A biography prepared by Sarah Lawrence recalls that she “played a central role in founding the Sarah Lawrence College Nursery School, acted as a chairperson of the College’s Research Committee and published several articles and monographs on child psychology. Dr. Murphy used the Nursery School as a site for much of her research on children and personality development. Leading up
to the publication of Methods for the Study of Personality in Young Children
(1941), Dr. Murphy worked with the Nursery School children to develop ground-breaking theories of free-play, the use of miniature life toys and the application of Rorschach analysis to children.”
In other research, The Coping Study used data collected on 128 infants by Menninger psychologist Sibylle Escalona and her colleagues, Dr. Lois Murphy began a longitudinal study to discover, in her words, how “normal children stay normalhow they cope with the ordinary and extraordinary stresses of growing up.”
Thirty-one preschool children were studied intensely for their reactions to turmoil and strife, death of a loved one, divorce, moving, the divorce of parents and other stressors including the experience of being in proximity to a tornado.

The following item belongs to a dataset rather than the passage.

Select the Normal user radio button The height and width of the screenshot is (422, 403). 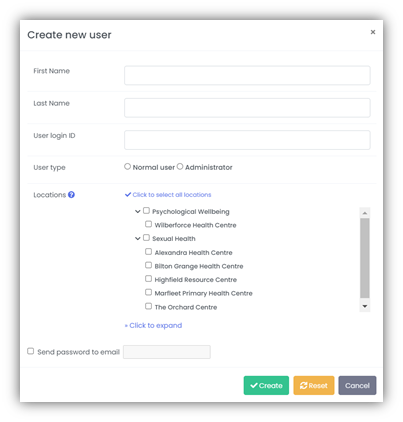point(127,166)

Additionally, a multidisciplinary team followed 65 children at latency, prepuberty and adolescent levels.
The Coping Study was financed from 1953 by The Menninger Foundation, the National Institute of Mental Health and others through 1969, and involved dozens of researchers whose observations appeared in numerous papers and books.
During the course of the study, findings were published and contributed to further clarifying the concept of vulnerability. According to Dr. Murphy, one book by Menninger staff reported, “that contrary to our expectation of senior high school anxiety based on the prepuberty findings, the children were in better mental health at graduation from high school.”
Along with fellow researcher Alice Moriarty, Dr. Murphy co-authored
Vulnerability, Coping and Growth in 1976. The book documented the findings of The Coping Study with comments from a variety of analysts including Anna Freud.
Dr. Murphy wrote 16 books, most of them about child psychology. She was among the first researchers to document feelings of sympathy in preschoolers and to measure feelings of vulnerability in infants and other young children.
The Murphys left Menninger in 1967 and moved to Washington, D.C.
In 1986, Dr. Murphy gave her papers to Sarah Lawrence College. According to her Sarah Lawrence biography, “Lois Barclay Murphy left an indelible mark not just at the college where she served for 22 years, but in the wider world of developmental psychology as well.”